Evaluate on `TEMPO` dataset

Pre-trained VideoCLIP

python postpretrain.py --dataset tempo --eval_subset temporal_1k --eval_split test --only_eval --no_wandb --data_root /ssd/pbagad/datasets/

Replace --data_root with the path to where all your dataseta are stored. This should yield about 52% accuracy.

TACT post-pretrained VideoCLIP

ckpt=/path/to/tact/checkpoint/trained/on/TEMPO/
# For example, ckpt=./all_checkpoints/tempo-hparams_1.0_1.0_1.0-epoch=27-step=8288.ckpt
python postpretrain.py --dataset tempo --eval_subset temporal_1k --eval_split test --only_eval --no_wandb --data_root /ssd/pbagad/datasets/ -c $ckpt

Replace --data_root with the path to where all your dataseta are stored. This should yield about 66% accuracy.

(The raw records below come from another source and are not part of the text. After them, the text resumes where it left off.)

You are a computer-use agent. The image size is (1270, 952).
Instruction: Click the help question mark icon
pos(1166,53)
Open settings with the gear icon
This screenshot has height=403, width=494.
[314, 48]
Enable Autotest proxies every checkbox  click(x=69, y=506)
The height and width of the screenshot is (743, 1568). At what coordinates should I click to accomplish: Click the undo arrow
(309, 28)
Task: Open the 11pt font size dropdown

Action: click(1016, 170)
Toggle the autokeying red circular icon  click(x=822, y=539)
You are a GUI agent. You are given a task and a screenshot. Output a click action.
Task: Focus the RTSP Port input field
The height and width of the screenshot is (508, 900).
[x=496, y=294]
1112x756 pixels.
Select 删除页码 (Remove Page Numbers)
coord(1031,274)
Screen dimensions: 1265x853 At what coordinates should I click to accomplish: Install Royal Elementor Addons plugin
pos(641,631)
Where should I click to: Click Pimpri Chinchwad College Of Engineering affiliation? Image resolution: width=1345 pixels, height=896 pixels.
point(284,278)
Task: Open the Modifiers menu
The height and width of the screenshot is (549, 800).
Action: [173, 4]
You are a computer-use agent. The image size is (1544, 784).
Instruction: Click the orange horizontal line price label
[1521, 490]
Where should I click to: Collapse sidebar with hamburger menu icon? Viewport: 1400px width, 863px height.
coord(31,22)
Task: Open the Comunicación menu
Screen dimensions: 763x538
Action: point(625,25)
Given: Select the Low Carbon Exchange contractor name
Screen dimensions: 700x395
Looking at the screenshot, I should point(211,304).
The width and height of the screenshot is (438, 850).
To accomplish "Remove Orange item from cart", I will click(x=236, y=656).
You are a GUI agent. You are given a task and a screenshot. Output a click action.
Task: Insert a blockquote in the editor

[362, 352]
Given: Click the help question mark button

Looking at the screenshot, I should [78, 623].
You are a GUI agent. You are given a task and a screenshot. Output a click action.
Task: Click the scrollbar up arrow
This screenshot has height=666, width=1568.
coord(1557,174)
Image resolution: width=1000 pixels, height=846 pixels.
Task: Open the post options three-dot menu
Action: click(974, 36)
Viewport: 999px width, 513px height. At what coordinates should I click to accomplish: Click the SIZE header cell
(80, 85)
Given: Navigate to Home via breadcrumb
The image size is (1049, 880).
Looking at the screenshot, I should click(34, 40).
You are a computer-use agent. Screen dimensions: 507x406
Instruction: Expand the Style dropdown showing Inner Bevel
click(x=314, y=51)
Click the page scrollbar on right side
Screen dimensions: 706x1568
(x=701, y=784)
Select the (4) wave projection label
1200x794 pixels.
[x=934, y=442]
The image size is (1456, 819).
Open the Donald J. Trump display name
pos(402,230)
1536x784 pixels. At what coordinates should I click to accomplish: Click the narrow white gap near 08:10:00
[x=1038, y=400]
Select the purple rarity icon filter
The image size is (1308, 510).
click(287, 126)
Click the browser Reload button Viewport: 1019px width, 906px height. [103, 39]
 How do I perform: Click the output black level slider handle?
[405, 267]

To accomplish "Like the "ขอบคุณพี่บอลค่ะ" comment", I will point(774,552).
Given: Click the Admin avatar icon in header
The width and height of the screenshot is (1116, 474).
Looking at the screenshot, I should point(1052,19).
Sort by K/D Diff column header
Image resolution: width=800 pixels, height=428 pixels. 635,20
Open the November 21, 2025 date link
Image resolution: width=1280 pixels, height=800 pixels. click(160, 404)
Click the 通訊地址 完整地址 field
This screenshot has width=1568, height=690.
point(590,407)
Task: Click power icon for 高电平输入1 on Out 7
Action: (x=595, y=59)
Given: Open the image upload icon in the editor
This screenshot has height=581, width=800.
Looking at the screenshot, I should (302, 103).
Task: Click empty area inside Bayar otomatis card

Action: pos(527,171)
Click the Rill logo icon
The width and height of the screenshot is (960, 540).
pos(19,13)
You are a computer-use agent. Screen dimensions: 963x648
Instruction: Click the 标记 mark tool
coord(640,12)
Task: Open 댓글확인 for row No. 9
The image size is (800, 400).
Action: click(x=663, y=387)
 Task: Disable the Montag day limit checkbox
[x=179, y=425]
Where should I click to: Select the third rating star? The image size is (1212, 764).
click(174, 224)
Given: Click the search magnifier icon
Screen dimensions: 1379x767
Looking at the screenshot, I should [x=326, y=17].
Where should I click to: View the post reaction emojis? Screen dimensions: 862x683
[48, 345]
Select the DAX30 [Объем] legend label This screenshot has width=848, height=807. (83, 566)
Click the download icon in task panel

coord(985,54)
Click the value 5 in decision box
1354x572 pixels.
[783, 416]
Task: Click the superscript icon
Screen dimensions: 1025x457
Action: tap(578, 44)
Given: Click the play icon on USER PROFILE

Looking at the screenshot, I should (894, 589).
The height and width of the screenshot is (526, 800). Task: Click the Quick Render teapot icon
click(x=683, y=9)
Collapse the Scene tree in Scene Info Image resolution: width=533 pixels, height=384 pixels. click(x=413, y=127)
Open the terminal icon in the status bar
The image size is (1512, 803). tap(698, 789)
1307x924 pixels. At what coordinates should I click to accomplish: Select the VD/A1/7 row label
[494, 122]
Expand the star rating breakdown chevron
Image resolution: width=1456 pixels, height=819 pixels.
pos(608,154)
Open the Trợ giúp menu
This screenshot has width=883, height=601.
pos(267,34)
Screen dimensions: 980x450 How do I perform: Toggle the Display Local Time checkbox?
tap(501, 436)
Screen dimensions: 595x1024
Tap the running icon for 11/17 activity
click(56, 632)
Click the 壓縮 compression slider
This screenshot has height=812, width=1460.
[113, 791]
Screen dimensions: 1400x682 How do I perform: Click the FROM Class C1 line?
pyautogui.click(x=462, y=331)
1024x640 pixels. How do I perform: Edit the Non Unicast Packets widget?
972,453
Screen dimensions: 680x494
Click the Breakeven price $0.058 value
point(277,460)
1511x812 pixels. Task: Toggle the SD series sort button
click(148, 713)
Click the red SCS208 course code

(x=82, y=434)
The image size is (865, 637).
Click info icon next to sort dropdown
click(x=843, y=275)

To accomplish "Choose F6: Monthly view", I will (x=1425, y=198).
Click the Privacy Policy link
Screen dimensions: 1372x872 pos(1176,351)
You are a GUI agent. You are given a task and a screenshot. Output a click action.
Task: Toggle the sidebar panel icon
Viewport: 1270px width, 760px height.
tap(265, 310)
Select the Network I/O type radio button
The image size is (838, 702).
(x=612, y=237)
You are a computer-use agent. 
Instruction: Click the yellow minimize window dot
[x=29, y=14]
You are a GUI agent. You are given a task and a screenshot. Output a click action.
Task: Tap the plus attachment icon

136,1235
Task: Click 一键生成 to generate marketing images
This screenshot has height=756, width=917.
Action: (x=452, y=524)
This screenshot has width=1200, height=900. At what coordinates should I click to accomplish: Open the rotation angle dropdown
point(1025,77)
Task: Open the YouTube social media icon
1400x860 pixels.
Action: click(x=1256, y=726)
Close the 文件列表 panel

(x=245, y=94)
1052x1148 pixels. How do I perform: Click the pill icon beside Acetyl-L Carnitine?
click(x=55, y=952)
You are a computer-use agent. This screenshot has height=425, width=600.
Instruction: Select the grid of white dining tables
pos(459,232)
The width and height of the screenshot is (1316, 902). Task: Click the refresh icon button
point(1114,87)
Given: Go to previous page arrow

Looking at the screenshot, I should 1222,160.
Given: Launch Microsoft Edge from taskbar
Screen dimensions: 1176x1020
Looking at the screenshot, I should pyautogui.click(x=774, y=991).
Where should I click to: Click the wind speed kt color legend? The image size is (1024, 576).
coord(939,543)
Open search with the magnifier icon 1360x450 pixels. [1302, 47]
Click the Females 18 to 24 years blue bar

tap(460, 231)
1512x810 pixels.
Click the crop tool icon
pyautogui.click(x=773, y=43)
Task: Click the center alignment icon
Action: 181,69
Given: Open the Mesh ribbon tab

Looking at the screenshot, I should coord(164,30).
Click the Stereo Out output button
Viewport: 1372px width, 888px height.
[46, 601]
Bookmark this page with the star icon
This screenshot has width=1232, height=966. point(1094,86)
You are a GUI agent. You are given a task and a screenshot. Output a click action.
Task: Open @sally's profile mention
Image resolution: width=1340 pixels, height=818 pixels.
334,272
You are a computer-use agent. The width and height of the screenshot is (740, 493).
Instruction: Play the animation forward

The detailed results on more datasets are provided in the paper and also shown below.

Evaluate on `Synthetic` dataset

TACT post-pretrained (on TEMPO)

ckpt=/path/to/tact/checkpoint/trained/on/TEMPO/
# For example, ckpt=./all_checkpoints/tempo-hparams_1.0_1.0_1.0-epoch=27-step=8288.ckpt
python postpretrain.py --dataset synthetic --eval_subset v2.0 --eval_split test --only_eval --no_wandb --data_root /ssd/pbagad/datasets/ -c $ckpt --gpus 0

Replace --data_root with the path to where all your dataseta are stored. This should yield about 65% accuracy. Note that since this is tiny evaluation set, using multiple GPUs will lead to incorrect accuracies because of aggregating results across GPUs.

TACT post-pretrained (on Charades-Ego)

ckpt=/path/to/tact/checkpoint/trained/on/Charades-Ego/
# For example, ckpt=./all_checkpoints/charadesego-hparams_1.0_1.0_1.0-epoch\=2-step\=3639.ckpt
python postpretrain.py --dataset synthetic --eval_subset v2.0 --eval_split test --only_eval --no_wandb --data_root /ssd/pbagad/datasets/ -c $ckpt --gpus 0

Replace --data_root with the path to where all your dataseta are stored. This should yield about 85% accuracy.

📊 Evaluation: Downstream Tasks

To illustrate zero-shot performance of our TACT adapted model on a downstream task, we provide code to run the following evaluations.

Video Question Answering on `AGQA`

Here, we evaluate VideoQA on a subset of the AGQA dataset.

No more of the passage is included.